* Work request
Could you give the records below again exactly as they stand?

* Provided entries
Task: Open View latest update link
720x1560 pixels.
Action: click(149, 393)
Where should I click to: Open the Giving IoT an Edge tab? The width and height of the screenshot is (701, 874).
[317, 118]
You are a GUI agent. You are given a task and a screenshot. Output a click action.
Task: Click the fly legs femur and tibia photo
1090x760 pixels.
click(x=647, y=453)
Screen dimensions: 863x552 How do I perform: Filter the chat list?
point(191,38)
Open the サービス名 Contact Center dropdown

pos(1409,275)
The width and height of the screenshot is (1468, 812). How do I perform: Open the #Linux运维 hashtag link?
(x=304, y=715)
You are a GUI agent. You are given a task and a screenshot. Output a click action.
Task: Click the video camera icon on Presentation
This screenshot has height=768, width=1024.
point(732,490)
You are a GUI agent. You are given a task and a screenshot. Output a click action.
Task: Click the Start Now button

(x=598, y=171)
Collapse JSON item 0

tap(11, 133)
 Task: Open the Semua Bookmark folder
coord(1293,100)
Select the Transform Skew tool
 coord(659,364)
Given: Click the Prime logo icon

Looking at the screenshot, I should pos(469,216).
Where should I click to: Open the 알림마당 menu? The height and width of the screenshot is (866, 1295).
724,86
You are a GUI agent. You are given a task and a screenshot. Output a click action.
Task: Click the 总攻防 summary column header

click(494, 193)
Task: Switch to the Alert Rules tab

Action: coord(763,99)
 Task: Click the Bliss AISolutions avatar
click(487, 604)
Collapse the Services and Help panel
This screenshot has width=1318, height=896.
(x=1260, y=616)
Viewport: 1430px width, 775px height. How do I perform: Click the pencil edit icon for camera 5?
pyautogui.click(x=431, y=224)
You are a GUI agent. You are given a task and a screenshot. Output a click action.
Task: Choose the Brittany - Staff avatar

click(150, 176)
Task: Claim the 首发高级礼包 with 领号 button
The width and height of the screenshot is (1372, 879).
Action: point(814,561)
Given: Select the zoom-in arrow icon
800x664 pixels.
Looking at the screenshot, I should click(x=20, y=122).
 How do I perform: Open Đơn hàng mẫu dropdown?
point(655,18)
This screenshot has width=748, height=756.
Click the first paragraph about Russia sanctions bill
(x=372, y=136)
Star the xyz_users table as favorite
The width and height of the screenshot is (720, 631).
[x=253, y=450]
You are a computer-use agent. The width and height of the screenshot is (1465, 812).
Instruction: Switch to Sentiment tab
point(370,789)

* Solution to this exercise
Task: Open View latest update link
720x1560 pixels.
Action: click(149, 393)
Where should I click to: Open the Giving IoT an Edge tab? The width and height of the screenshot is (701, 874).
[317, 118]
You are a GUI agent. You are given a task and a screenshot. Output a click action.
Task: Click the fly legs femur and tibia photo
1090x760 pixels.
click(x=647, y=453)
Screen dimensions: 863x552 How do I perform: Filter the chat list?
point(191,38)
Open the サービス名 Contact Center dropdown

pos(1409,275)
The width and height of the screenshot is (1468, 812). How do I perform: Open the #Linux运维 hashtag link?
(x=304, y=715)
You are a GUI agent. You are given a task and a screenshot. Output a click action.
Task: Click the video camera icon on Presentation
This screenshot has height=768, width=1024.
point(732,490)
You are a GUI agent. You are given a task and a screenshot. Output a click action.
Task: Click the Start Now button

(x=598, y=171)
Collapse JSON item 0

tap(11, 133)
 Task: Open the Semua Bookmark folder
coord(1293,100)
Select the Transform Skew tool
 coord(659,364)
Given: Click the Prime logo icon

Looking at the screenshot, I should pos(469,216).
Where should I click to: Open the 알림마당 menu? The height and width of the screenshot is (866, 1295).
724,86
You are a GUI agent. You are given a task and a screenshot. Output a click action.
Task: Click the 总攻防 summary column header

click(494, 193)
Task: Switch to the Alert Rules tab

Action: coord(763,99)
 Task: Click the Bliss AISolutions avatar
click(487, 604)
Collapse the Services and Help panel
This screenshot has width=1318, height=896.
(x=1260, y=616)
Viewport: 1430px width, 775px height. How do I perform: Click the pencil edit icon for camera 5?
pyautogui.click(x=431, y=224)
You are a GUI agent. You are given a task and a screenshot. Output a click action.
Task: Choose the Brittany - Staff avatar

click(150, 176)
Task: Claim the 首发高级礼包 with 领号 button
The width and height of the screenshot is (1372, 879).
Action: point(814,561)
Given: Select the zoom-in arrow icon
800x664 pixels.
Looking at the screenshot, I should click(x=20, y=122).
 How do I perform: Open Đơn hàng mẫu dropdown?
point(655,18)
This screenshot has width=748, height=756.
Click the first paragraph about Russia sanctions bill
(x=372, y=136)
Star the xyz_users table as favorite
The width and height of the screenshot is (720, 631).
[x=253, y=450]
You are a computer-use agent. The width and height of the screenshot is (1465, 812).
Instruction: Switch to Sentiment tab
point(370,789)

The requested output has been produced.